Abschließend noch ein kurzer Hinweis auf jene Benutzer von OGRE, die zufrieden bis begeistert sind. In der Tat, davon gibt es eine Menge, und einige von ihnen haben mit OGRE etwas Tolles zustande gebracht. Doch wenn man sich die Screenshots oder Videos von ihren Produkten anschaut, dann wimmelt es nur so von teuflisch aussehenden Fratzen mit martialischen Gesten in düsteren Kellergewölben. Sowas kann man offenbar mit OGRE ganz gut hinbekommen. Aber das ist nicht die Welt von Tux - und auch nicht meine. Und so überlasse ich das Monster den Programmierern von Monstern, die keine Probleme damit haben, sich von einem Monster beherrschen zu lassen.
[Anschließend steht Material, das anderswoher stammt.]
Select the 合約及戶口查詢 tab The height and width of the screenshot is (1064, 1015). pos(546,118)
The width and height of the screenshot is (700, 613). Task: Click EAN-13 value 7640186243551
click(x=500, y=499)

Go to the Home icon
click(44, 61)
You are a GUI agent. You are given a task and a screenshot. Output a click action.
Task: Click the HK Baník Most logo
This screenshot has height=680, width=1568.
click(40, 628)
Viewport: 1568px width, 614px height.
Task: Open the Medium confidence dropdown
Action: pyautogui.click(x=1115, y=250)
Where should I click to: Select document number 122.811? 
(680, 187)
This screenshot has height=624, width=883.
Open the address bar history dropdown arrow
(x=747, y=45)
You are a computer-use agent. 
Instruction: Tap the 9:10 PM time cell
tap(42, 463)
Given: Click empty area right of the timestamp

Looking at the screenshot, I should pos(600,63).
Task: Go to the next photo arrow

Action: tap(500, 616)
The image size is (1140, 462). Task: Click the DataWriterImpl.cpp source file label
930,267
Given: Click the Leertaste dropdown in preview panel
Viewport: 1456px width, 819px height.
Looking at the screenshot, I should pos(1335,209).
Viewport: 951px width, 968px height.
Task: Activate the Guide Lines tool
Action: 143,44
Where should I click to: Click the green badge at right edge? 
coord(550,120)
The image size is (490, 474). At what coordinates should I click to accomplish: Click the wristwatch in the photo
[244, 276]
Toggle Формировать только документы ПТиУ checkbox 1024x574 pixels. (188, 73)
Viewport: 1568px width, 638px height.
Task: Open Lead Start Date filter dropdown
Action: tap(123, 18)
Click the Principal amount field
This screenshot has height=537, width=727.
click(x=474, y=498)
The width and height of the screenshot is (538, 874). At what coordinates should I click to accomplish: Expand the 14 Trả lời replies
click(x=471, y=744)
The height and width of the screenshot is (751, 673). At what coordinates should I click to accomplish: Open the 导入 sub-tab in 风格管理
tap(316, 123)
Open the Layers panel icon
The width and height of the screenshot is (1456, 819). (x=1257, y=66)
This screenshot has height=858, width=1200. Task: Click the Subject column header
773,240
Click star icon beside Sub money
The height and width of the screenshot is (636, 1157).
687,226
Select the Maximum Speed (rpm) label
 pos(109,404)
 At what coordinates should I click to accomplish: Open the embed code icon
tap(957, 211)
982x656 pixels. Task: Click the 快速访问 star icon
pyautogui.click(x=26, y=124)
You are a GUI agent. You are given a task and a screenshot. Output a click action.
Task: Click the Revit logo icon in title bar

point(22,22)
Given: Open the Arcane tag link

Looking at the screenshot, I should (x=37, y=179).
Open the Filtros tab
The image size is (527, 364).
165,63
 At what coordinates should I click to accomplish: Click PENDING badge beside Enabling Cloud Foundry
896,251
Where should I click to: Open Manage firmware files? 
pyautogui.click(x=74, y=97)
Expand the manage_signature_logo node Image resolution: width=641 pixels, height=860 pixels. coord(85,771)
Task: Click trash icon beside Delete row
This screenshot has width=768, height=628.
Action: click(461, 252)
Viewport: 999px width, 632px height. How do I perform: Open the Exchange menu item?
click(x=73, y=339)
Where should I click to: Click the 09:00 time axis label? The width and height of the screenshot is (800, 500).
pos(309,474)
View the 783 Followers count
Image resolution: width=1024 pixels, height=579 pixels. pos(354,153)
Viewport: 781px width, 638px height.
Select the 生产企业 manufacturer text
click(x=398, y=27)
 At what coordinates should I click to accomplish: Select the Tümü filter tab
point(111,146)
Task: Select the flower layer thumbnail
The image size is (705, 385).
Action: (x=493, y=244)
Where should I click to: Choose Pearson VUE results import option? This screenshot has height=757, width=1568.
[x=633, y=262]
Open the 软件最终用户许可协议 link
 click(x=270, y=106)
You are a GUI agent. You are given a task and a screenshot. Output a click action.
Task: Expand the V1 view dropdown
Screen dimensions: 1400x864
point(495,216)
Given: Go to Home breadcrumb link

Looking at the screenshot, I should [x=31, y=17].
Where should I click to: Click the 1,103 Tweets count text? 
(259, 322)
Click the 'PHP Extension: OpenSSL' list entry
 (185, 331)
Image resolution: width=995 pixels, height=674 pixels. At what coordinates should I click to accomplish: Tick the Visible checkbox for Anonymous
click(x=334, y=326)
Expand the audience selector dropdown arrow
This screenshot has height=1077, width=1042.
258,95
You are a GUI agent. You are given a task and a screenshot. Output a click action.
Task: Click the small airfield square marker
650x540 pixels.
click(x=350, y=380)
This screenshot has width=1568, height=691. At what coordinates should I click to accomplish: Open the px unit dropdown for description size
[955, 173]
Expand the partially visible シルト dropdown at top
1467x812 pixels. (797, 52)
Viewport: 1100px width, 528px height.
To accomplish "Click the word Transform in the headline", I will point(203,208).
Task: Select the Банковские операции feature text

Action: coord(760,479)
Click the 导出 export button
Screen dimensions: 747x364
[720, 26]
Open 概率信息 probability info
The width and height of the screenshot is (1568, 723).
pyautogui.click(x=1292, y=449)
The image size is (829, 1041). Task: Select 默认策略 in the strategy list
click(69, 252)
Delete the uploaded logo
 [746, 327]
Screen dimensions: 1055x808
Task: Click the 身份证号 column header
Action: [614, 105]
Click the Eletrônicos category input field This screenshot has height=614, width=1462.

Nachtrag 2: Diese Tage erhielt ich eine EMail von einem Leser, der mich (etwas aufgebracht) über die Unterschiede zwischen einer Library und einer Engine aufklärte. Fand ich gut, denn ich hatte beide Begriffe eher synonym verwendet. Also, da ich noch lernfähig bin: OGRE ist eine Engine, und zwar deshalb, weil sie den eigentlichen Programmrahmen abdeckt und damit - zu Recht - den Stil und die prinzielle Richtung vorgibt. Ok, einverstanden. Und wenn mir weder Stil noch Richtung passen, habe ich ja alle Freiheit, OGRE nicht zu verwenden, eine Freiheit, die ich genutzt habe.
Und dennoch: Wieso kann eine Software mit dem Anspruch einer allumfassenden Engine auftreten, wenn sie gar nicht alles abdeckt, sondern sich vielmehr auf einen Teilbereich wie die Grafik beschränkt? Und wie verträgt sich das mit anderen Softwarepaketen (Libraries oder Engines oder was auch immer), die einen anderen Teilbereich abdecken (z.B. Physik) und von der Leistung her ähnliche Ansprüche geltend machen könnten - mit sehr unangenehmen Auswirkungen? Nein, nein, so einfach kann man sich nicht den Anzug einer Engine überziehen.
Wenn ich mir die Unterscheidung des Lesers konsequent zu eigen mache, dann muss ich feststellen, dass es Software gibt, die zu Recht den Status einer Engine verdient: Unity z.B. Aber das sind eigenständige Programme, die wirklich alles unter einen Hut bringen. Sie wenden sich auch nicht an Programmierer. Also ist OGRE demnach doch wieder keine Engine, sondern "nur" eine Library?